▶ **Excerpt to read**:
Makgale said negotiations with the transport and logistics parastatal were continuing and had not reached a stage where a financial offer was being discussed. Makgale said the negotiated price must reflect a fair value for a large tract of land in Durban’s South Basin, which he said was a rare commodity.

This week, Brian Molefe, the group chief executive at Transnet, told Parliament that R1.5bn had been set aside to buy land that would be used to build a new port.

Makgale said any price would be subject to negotiation. He would not disclose the valuation for the land.

Sources familiar with the issue have previously said that Transnet had been prepared to offer just R1bn before raising its offer to R1.5bn. Business Report has learnt that Acsa would like R3bn for the land but is prepared to accept R2bn.

“Any price for the land will be subject to negotiation and agreement between Acsa and a potential purchaser on the fair market value. In the property business, the outcome of negotiations of such a sensitive and strategic nature may only be made public once a deal has been struck,” Makgale said.

▶ **Data shown**:
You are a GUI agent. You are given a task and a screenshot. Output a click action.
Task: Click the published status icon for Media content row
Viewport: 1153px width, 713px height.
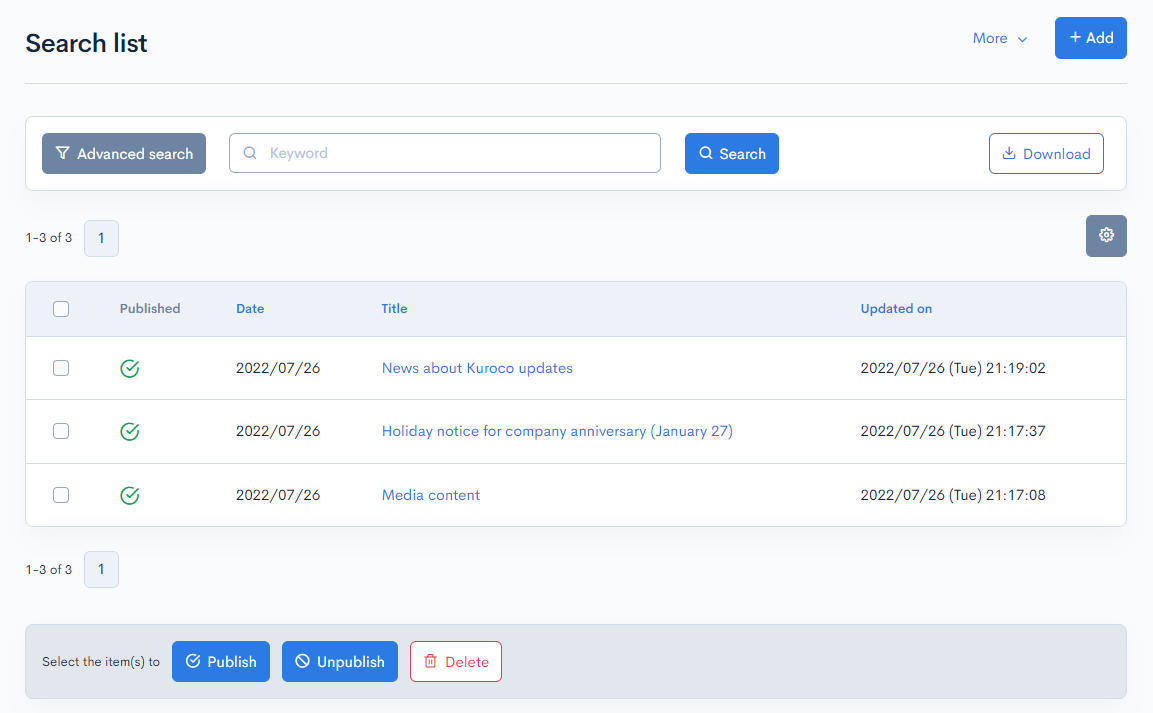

▶ **Work required**:
Transcribe verbatim the part of the passage on the Durban South Basin land negotiations, starting with "This week, Brian" and going on through "a new port.".

▶ **Exercise solution**:
This week, Brian Molefe, the group chief executive at Transnet, told Parliament that R1.5bn had been set aside to buy land that would be used to build a new port.